I’m not familiar with Amazon Kinesis Firehose Delivery Stream but a quick look at the docs suggests that you are trying to replace the functionality we already built specifically for loading Snowplow streamed data into Redshift.

Please, refer to this topic explaining how we do it. The flow involves Kinesis S3 sink and the standard batch pipeline. Will it suit your purpose?

Regards,
Ihor


#3

Hi Ihor,

thank you for your answer! I am using the Sink flow only for testing, it is not part of my “production” system.
I think something is wrong with my stream configuration. As far I see, the dataflow stopped between kinesis enrichment stream and firehouse.


#4

@balint,

I see no problem with Snowplow components. You said it yourself Kinesis S3 sinked data to S3 off the enrichment stream. That confirms that everything is fine.

You rather need to check the configuration of Kinesis Firehose, which you are not offering to the community members to judge (if anyone ever tried to utilize this Amazon service with Snowplow). In any case, this is not a Snowplow related issue.

And again, I cannot comment on Kinesis Firehose.

–Ihor


#5

could you please check the stream flow in my configuration once again?
The collector generates data as ****good and ****bad streams. Raw in is same as my ****good stream. Out stream is ****enriched. It is correct?
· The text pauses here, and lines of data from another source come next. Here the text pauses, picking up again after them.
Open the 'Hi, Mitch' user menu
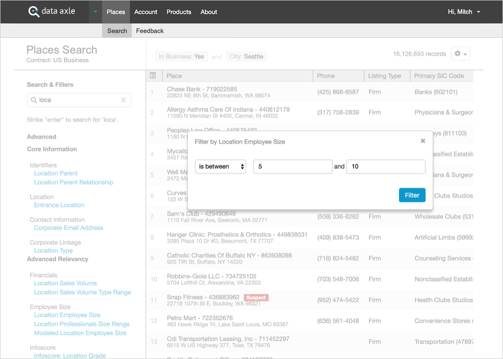coord(464,12)
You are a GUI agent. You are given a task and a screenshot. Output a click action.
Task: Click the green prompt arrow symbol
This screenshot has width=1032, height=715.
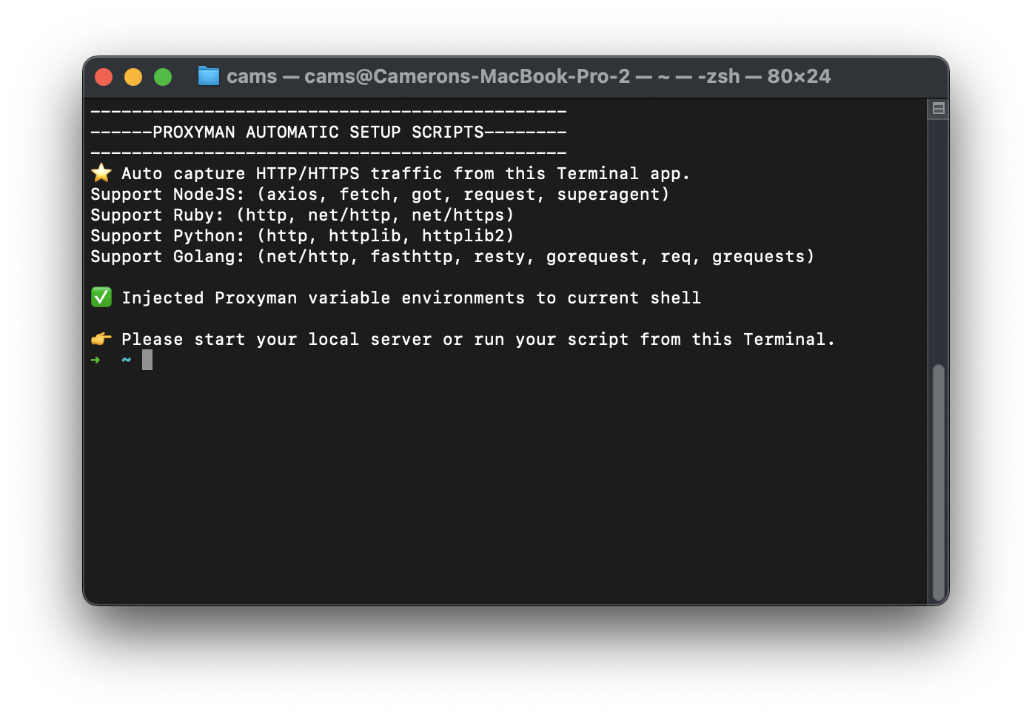tap(96, 360)
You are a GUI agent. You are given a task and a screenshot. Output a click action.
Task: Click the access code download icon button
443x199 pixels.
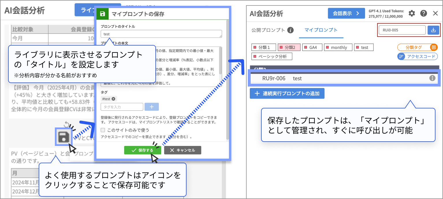[433, 30]

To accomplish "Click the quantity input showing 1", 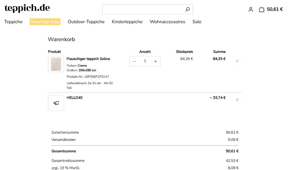I will tap(145, 61).
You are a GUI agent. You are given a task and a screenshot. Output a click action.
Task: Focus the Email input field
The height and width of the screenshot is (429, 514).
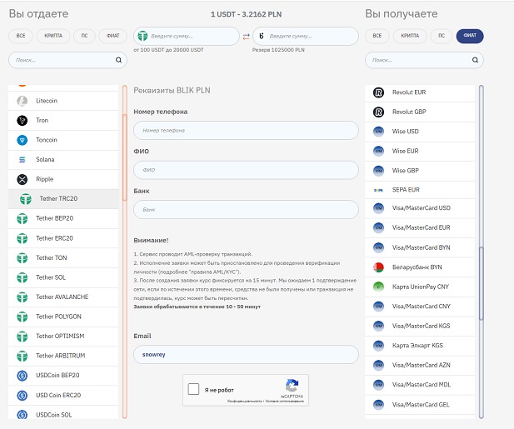[246, 354]
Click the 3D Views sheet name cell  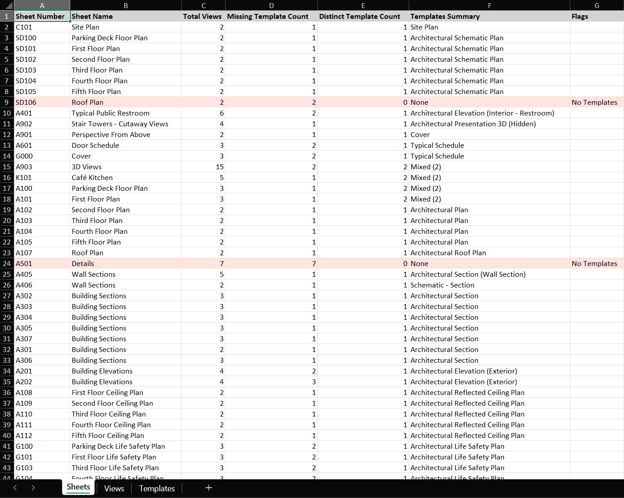click(x=125, y=167)
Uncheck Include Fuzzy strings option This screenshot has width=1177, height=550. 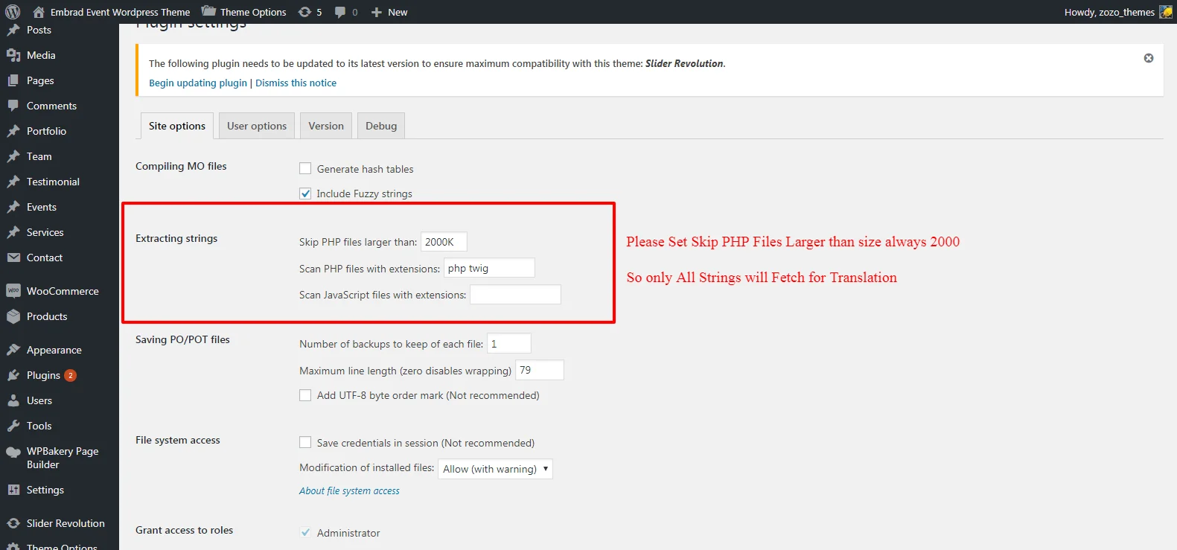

i think my kinesis configuration is not wrong, because i dont have any data there
2016-05-28 04:49:04.045-0400 ip-172-.eu-west-1.compute.internal (FileTailer[kinesis:yourkinesisstream:/tmp/app.log*].MetricsEmitter RUNNING) com.amazon.kinesis.streaming.agent.tailing.FileTailer [INFO] FileTailer[kinesis:yourkinesisstream:/tmp/app.log*]: Tailer Progress: Tailer has parsed 0 records (0 bytes), and has successfully sent 0 records to destination.
2016-05-28 04:49:04.048-0400 ip-172-
.eu-west-1.compute.internal (FileTailer[fh:yourdeliverystream:/tmp/app.log*].MetricsEmitter RUNNING) com.amazon.kinesis.streaming.agent.tailing.FileTailer [INFO] FileTailer[fh:yourdeliverystream:/tmp/app.log*]: Tailer Progress: Tailer has parsed 0 records (0 bytes), and has successfully sent 0 records to destination.
2016-05-28 04:49:04.049-0400 ip-172-31-42-76.eu-west-1.compute.internal (Agent.MetricsEmitter RUNNING) com.amazon.kinesis.streaming.agent.Agent [INFO] Agent: Progress: 0 records parsed (0 bytes), and 0 records sent successfully to destinations. Uptime: 600028ms


#6

Hi @balint,

For clarity, I drew the current configuration you have built:

Stream Collector
	|-> good stream 
	|	|-> Stream Enrich
	|		 |
	|-> bad stream <-|
			 |-> enriched stream

There’s nothing wrong with these configuration.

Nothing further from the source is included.